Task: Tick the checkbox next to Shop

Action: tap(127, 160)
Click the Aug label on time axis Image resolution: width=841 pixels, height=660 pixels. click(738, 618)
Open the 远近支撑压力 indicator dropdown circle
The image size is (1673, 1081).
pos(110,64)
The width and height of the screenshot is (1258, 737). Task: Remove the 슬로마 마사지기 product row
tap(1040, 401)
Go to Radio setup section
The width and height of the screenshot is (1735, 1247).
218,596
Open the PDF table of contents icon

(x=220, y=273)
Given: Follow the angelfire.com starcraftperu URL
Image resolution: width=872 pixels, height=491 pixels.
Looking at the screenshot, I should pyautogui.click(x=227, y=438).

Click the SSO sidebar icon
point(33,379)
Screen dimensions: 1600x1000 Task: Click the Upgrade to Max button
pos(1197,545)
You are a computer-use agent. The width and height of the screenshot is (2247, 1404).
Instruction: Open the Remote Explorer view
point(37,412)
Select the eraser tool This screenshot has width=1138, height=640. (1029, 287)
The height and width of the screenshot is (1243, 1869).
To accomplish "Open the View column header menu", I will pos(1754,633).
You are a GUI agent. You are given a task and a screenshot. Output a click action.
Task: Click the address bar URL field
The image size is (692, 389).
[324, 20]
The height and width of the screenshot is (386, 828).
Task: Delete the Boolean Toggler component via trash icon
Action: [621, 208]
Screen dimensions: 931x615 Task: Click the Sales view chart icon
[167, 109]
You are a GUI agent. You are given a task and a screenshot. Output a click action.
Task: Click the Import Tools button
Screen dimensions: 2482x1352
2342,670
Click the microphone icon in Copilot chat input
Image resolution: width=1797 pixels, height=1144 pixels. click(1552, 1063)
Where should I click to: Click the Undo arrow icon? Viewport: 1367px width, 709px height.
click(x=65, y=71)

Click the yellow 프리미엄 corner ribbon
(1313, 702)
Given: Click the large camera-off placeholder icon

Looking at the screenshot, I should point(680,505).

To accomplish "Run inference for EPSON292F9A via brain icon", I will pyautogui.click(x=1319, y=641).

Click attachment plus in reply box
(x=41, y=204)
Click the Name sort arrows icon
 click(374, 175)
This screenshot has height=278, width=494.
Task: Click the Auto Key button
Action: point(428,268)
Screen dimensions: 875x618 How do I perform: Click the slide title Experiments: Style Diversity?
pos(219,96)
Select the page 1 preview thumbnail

ASSIGNMENT - The expected answer is an exact copy of the lines above, beginning at the line with "Click the Aug" and ending at the line with "You are a computer-use", with both ends in.

RESPONSE TO THIS TASK -
Click the Aug label on time axis Image resolution: width=841 pixels, height=660 pixels. click(738, 618)
Open the 远近支撑压力 indicator dropdown circle
The image size is (1673, 1081).
pos(110,64)
The width and height of the screenshot is (1258, 737). Task: Remove the 슬로마 마사지기 product row
tap(1040, 401)
Go to Radio setup section
The width and height of the screenshot is (1735, 1247).
218,596
Open the PDF table of contents icon

(x=220, y=273)
Given: Follow the angelfire.com starcraftperu URL
Image resolution: width=872 pixels, height=491 pixels.
Looking at the screenshot, I should pyautogui.click(x=227, y=438).

Click the SSO sidebar icon
point(33,379)
Screen dimensions: 1600x1000 Task: Click the Upgrade to Max button
pos(1197,545)
You are a computer-use agent. The width and height of the screenshot is (2247, 1404).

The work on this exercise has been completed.